= Beginning of Section =
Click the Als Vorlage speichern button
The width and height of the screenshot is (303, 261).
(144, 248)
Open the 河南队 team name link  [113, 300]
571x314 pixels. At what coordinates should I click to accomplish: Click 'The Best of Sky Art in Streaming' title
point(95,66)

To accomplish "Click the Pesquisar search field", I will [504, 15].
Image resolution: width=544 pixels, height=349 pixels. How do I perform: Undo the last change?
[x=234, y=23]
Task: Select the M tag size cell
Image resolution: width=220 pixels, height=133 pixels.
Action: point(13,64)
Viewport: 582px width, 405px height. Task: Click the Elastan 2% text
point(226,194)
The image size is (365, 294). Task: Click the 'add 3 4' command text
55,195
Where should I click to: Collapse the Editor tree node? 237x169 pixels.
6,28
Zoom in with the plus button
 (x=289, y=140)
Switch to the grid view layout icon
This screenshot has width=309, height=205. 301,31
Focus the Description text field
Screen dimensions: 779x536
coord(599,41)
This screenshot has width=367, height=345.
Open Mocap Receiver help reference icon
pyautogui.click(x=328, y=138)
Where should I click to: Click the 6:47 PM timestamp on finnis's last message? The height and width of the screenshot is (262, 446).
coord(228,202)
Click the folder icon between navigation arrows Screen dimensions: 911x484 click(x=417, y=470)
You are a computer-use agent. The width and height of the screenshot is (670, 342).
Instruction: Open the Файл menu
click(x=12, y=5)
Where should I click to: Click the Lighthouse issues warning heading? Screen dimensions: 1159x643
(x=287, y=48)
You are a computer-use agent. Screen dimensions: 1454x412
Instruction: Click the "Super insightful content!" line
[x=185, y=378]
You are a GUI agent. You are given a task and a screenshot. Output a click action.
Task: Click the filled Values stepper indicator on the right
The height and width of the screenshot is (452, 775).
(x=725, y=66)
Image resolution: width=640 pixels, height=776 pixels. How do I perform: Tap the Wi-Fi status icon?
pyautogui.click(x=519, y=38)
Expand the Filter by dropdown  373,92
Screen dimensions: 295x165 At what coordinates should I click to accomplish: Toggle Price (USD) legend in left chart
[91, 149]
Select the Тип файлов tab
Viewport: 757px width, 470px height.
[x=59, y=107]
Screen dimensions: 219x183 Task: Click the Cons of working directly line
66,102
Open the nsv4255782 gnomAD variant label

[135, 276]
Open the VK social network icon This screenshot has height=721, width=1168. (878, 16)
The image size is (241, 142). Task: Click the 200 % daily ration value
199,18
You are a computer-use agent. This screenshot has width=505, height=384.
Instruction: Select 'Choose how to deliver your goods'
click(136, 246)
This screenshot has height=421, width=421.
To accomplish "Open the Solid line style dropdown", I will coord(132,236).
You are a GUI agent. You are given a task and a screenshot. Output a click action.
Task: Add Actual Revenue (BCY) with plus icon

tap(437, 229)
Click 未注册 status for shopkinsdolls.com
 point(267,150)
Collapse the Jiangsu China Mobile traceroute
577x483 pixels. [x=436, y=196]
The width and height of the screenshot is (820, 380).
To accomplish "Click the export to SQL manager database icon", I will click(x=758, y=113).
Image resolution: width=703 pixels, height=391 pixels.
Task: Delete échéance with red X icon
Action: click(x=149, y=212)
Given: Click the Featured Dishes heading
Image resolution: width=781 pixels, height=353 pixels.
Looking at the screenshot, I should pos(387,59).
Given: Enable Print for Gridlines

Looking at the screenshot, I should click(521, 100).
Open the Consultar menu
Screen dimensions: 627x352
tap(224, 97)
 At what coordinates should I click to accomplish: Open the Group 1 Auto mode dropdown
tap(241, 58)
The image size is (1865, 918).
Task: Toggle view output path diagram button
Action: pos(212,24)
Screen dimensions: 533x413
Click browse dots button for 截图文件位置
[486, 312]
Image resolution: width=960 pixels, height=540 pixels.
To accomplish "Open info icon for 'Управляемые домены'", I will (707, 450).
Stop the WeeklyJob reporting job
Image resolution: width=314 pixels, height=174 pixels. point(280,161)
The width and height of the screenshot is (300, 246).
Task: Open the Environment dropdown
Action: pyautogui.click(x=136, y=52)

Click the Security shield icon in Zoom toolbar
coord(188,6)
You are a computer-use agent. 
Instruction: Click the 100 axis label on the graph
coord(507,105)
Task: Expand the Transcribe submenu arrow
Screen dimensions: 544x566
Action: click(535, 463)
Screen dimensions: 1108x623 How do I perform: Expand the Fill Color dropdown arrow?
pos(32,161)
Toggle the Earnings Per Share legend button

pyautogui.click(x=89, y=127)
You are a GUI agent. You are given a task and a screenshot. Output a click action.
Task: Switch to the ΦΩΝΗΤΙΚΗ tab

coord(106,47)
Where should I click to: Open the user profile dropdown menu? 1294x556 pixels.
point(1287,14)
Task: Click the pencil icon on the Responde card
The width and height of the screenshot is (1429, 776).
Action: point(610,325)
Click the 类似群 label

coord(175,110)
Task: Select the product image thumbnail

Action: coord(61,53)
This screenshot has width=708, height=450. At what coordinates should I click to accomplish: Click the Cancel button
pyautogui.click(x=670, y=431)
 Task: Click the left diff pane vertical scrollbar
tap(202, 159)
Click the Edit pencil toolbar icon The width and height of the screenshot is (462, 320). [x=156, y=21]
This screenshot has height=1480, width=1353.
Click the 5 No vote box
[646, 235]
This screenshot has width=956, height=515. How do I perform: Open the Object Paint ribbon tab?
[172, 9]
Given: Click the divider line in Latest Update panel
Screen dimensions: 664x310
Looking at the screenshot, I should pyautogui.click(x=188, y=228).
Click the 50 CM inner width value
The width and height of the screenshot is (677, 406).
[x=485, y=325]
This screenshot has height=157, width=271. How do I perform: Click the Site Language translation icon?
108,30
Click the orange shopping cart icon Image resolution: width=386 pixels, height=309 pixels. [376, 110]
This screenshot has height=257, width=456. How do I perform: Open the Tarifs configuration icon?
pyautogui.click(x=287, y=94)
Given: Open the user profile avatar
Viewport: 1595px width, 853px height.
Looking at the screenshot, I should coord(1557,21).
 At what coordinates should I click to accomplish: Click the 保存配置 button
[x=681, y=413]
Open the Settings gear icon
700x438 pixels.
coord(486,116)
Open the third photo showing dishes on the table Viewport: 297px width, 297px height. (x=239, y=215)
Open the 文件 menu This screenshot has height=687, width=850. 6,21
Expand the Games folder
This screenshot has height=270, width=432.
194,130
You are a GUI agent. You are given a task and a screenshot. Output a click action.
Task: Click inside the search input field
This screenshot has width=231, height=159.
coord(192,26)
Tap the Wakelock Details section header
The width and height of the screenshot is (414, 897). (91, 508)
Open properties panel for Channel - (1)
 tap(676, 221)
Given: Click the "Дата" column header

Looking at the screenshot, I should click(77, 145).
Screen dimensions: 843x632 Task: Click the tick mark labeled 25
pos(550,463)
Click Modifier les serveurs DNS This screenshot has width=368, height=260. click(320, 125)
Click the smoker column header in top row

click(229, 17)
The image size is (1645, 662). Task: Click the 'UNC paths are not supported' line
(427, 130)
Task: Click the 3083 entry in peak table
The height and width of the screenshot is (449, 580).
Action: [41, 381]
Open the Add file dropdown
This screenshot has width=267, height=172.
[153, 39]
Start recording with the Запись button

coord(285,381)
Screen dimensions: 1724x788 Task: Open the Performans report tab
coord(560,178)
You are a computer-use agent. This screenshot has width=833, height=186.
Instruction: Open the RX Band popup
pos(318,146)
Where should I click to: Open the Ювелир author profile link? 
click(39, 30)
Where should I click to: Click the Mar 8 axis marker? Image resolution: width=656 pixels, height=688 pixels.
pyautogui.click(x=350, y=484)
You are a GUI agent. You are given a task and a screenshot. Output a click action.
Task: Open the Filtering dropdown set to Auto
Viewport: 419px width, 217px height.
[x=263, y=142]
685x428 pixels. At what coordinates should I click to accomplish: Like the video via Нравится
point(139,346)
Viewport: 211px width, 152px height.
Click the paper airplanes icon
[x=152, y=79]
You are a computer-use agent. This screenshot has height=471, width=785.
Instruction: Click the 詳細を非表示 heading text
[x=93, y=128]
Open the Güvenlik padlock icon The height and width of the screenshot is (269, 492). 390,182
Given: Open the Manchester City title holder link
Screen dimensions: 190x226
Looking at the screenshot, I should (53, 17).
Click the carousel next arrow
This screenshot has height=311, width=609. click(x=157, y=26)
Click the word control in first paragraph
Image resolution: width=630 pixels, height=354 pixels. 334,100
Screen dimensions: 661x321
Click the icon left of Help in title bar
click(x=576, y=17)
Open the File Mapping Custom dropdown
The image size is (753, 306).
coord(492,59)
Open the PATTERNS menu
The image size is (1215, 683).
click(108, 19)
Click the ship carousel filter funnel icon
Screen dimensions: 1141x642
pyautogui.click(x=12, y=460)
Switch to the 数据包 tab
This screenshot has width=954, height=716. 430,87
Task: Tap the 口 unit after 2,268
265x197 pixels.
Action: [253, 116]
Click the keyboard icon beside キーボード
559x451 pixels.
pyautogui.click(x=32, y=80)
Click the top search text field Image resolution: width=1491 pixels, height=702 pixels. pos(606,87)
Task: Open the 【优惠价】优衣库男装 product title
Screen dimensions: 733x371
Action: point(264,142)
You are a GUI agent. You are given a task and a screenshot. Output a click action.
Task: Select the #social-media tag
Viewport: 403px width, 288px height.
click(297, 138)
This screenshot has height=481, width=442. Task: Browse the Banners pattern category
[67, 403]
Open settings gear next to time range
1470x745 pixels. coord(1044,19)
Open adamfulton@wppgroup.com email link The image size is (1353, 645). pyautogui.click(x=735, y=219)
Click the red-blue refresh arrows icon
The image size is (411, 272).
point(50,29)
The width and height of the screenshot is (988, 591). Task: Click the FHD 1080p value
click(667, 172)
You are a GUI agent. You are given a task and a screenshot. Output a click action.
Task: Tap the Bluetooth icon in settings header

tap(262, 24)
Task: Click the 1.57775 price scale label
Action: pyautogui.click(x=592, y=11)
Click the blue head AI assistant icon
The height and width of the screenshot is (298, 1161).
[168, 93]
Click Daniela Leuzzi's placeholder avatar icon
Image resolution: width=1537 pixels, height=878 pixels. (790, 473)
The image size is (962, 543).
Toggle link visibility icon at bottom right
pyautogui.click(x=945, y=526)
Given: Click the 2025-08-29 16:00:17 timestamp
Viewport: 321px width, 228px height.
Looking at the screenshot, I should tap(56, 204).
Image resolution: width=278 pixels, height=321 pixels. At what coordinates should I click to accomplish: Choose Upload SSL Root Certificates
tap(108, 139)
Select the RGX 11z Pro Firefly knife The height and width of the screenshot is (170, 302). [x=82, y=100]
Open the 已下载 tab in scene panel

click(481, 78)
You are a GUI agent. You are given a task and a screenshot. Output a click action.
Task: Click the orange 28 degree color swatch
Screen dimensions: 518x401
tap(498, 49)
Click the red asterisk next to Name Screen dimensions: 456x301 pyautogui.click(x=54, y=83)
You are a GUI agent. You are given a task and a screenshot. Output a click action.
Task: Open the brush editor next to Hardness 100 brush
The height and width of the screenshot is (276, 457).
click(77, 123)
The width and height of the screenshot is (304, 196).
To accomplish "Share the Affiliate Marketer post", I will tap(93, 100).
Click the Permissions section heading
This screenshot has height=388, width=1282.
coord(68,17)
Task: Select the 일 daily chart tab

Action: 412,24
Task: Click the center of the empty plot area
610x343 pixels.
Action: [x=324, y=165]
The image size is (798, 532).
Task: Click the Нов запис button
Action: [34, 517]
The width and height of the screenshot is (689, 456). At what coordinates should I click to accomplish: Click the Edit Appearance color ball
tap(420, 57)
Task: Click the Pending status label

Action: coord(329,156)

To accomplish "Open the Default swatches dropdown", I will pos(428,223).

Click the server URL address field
= End of Section =
Exercise objective — How many lines in the records above contain the word "orange"? Answer with the number only.

Finished task — 2